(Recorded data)
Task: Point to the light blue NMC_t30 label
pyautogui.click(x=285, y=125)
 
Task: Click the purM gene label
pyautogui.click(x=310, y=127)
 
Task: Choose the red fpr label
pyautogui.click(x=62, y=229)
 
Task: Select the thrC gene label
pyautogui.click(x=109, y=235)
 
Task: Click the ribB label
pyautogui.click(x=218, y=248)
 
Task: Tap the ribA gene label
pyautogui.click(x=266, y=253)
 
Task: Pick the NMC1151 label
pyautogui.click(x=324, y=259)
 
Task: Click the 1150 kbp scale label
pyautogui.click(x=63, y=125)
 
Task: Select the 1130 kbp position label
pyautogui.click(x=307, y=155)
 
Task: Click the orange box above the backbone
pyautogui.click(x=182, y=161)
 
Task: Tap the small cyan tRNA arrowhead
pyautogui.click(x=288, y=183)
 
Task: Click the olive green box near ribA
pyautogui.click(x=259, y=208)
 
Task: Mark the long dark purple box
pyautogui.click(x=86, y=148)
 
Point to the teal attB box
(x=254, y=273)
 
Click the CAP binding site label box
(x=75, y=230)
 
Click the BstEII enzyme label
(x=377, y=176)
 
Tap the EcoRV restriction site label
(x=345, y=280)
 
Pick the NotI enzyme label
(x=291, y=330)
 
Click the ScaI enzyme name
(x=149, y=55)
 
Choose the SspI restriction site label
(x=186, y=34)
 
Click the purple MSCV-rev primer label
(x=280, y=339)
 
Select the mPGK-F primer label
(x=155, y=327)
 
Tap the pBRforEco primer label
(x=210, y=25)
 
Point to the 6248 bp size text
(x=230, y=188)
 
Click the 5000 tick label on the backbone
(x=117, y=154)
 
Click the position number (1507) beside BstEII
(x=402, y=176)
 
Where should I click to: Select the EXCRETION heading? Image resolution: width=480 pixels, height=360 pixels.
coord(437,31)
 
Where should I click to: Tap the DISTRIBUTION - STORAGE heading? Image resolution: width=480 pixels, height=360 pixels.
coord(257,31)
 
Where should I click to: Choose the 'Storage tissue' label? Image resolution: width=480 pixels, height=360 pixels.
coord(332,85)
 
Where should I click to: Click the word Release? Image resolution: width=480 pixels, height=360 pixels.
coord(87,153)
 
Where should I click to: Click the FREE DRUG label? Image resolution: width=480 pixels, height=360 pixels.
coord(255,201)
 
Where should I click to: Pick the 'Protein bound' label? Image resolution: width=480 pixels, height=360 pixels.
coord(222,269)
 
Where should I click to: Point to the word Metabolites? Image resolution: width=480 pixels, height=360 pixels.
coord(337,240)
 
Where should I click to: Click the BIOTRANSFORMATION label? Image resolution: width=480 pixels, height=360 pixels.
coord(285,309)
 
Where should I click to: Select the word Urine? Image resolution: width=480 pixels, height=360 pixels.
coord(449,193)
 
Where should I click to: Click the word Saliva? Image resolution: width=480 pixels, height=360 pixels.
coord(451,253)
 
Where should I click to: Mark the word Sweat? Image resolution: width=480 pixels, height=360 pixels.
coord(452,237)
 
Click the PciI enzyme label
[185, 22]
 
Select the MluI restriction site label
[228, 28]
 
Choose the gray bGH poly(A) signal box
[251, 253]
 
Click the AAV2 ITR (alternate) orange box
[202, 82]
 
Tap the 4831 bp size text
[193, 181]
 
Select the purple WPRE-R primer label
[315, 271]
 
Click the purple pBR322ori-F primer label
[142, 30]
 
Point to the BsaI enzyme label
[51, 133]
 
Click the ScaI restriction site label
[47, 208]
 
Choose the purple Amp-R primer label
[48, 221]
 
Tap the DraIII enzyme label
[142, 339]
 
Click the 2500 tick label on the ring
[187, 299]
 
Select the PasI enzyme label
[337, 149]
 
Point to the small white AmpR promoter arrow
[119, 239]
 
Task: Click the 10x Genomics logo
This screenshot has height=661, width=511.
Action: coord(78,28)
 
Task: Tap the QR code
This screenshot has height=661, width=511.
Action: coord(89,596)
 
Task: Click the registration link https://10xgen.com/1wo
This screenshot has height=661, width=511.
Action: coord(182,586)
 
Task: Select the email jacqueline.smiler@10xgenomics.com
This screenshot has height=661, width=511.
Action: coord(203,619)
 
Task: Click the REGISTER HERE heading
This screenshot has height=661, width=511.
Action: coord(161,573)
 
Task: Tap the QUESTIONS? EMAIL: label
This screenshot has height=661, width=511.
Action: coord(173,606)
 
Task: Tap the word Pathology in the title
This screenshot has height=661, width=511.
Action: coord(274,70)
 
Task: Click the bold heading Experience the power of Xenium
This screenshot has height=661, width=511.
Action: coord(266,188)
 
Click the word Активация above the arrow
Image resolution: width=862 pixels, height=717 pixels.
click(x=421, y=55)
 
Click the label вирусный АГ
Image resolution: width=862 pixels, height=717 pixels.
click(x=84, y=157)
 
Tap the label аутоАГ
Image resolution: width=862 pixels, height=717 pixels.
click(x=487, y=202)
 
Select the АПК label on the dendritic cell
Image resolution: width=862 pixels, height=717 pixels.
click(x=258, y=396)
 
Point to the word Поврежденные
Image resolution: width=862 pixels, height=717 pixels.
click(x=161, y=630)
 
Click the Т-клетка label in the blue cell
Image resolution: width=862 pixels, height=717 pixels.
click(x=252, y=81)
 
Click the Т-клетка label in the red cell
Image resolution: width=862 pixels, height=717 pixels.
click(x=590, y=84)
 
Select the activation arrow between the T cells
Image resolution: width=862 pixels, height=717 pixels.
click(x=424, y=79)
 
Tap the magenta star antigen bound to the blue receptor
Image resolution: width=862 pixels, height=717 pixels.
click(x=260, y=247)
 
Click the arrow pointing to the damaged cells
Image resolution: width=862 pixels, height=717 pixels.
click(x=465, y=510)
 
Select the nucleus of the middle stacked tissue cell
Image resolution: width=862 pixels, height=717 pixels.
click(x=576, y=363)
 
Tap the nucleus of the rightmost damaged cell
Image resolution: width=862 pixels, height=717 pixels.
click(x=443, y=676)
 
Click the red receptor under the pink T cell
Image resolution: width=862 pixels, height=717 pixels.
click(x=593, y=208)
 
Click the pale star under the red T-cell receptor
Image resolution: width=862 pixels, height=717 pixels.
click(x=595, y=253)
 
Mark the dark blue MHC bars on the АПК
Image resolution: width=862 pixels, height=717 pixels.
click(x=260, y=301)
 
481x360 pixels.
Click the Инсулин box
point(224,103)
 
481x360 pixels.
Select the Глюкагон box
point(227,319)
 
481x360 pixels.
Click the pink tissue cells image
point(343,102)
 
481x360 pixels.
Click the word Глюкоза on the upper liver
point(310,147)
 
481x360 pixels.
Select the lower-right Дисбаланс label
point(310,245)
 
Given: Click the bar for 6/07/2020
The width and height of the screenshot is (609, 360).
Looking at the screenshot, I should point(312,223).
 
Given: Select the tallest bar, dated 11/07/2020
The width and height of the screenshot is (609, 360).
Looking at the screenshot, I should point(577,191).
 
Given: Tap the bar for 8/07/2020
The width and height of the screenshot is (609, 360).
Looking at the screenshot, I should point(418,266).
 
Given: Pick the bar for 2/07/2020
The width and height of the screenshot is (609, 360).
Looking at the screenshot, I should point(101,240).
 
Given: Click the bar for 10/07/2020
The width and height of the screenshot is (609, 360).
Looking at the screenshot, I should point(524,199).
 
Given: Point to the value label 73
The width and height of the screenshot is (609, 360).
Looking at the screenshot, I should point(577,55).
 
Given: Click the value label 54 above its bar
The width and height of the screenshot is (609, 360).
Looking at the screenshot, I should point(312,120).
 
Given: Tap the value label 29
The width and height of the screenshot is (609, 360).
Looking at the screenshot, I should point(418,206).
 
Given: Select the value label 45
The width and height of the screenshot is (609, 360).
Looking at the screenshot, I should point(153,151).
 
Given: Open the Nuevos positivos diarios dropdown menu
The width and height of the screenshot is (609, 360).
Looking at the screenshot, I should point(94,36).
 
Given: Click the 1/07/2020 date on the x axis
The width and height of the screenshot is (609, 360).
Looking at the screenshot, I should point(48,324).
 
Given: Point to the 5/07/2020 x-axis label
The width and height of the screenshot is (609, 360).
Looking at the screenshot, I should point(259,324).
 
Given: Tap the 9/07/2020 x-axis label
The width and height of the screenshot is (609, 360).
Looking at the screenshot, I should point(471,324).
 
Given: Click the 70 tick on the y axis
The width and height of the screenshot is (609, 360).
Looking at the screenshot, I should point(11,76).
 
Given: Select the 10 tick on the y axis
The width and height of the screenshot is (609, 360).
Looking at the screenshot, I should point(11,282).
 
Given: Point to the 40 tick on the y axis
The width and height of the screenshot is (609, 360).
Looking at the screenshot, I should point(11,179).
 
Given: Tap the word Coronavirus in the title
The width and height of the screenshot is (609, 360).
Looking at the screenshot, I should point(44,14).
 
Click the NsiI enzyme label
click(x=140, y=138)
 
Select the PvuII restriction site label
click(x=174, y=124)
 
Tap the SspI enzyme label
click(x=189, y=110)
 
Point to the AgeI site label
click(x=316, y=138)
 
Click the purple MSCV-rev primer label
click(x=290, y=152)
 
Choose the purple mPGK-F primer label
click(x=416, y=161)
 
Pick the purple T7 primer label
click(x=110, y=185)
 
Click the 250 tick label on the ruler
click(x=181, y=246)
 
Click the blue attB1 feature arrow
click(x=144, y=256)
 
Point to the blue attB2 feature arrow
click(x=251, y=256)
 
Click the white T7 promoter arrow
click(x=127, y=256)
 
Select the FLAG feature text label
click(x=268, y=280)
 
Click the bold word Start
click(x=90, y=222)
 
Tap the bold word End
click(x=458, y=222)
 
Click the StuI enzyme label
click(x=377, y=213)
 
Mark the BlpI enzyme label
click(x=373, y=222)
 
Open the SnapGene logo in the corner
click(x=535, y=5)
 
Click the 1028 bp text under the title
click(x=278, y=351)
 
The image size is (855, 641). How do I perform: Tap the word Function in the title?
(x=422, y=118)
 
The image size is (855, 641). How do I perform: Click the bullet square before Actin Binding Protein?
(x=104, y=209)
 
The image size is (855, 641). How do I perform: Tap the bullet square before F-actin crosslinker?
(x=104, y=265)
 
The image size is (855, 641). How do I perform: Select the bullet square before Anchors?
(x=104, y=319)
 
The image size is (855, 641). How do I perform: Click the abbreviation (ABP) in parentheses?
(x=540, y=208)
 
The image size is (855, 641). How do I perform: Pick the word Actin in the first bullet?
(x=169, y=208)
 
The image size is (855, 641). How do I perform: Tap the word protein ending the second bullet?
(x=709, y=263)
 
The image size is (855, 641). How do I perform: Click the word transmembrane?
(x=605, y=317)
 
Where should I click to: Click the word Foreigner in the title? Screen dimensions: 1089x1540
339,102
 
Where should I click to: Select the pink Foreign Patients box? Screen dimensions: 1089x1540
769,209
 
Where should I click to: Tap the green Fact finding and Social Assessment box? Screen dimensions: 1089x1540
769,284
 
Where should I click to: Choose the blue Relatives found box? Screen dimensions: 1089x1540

Exercise directions
If a line in the data above holds the string "клетка", report that line.

Reply to the task
Click the Т-клетка label in the blue cell
Click the Т-клетка label in the red cell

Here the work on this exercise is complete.